The most interesting recent development in this area is that susceptible and non-susceptible cells are equally capable of supporting prion formation if they’re lysed and subjected to PMCA [Herva & Weissmann 2012]. That suggests the explanation is not as simple as gene expression or the straight presence or absence of a co-factor. The paper is entitled “Cell-specific susceptibility to prion strains is a property of the intact cell” but actually, I don’t think their results rule out an explanation relying on the conformation of PrPC or a co-factor. The sonication in PMCA disrupts conformation sufficiently to create de novo prions [Deleault 2007, Wang 2010] so surely it disrupts conformation enough to render hypothetical non-susceptible PrPC conformations susceptible to pre-existing PrPSc seeds.

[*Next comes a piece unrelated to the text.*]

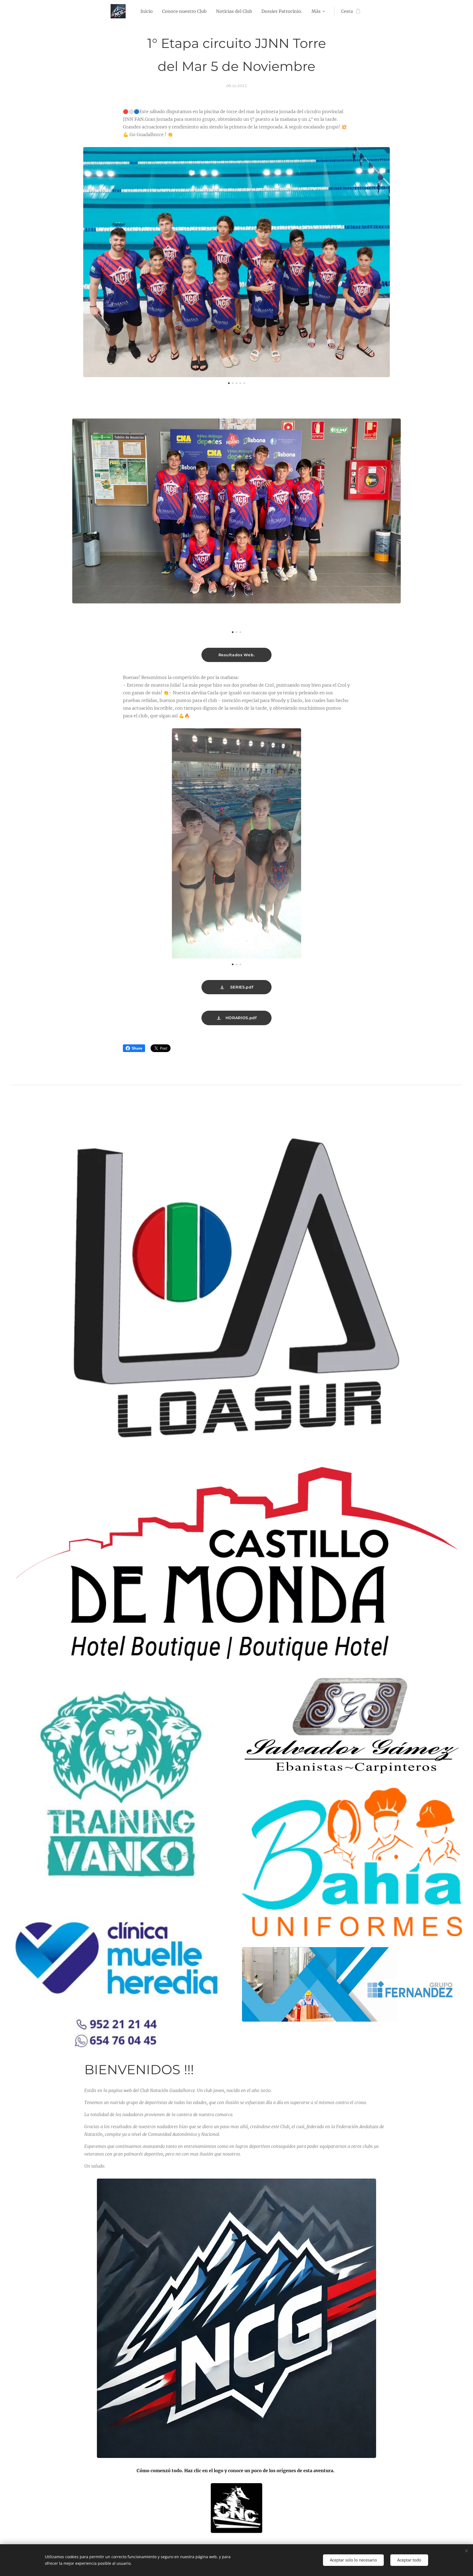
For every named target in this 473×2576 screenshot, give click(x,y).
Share (137, 1048)
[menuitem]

At this point, I’ve wandered off into pure speculation. But there are some testable hypotheses here. If conformation is the issue, then could GdnHCl, shaking or sonication – all things that promote cell-free prion conversion – open up the conformational space to make cells infectable? Of course those things could kill cells too, so the question is whether there’s a “therapeutic window” where they might promote prion conversion without killing off the cells altogether.  Or if conformation is not part of the equation, then the answer must likely lie in the cells’ genomes and we could figure it out with enough sequencing.

why prion-infected human cells would be a big deal

At this point it’s worth rewinding a bit to remind ourselves why we care. Prion-infected human cells would be a way to do high throughput screening (and followup experiments) on human prion strains, making it more likely we’d find drugs that work on human prions in vivo - as hits from mouse cell / mouse prion screens can turn out to be highly strain-specific.  One approach to getting human prions into cell culture would be not to use human cells, but to express human PrP in N2a cells or similar. MRC Prion Unit has tried this, apparently with no luck so far (at least, I haven’t seen anything published).

So the mystery remains. At Prion2013, Stanley Prusiner opined that there was “something mystical” about infecting cultured cells with prions. We’ve gotten by so far with cell-free assays and in vivo assays, and if no one manages to infect human cells, we’ll probably continue to get by. But solving the mystery would be a big step forward – it would allow screening in human cells, and perhaps even more importantly, we might learn something fundamental about the nature of prion strains and how they replicate.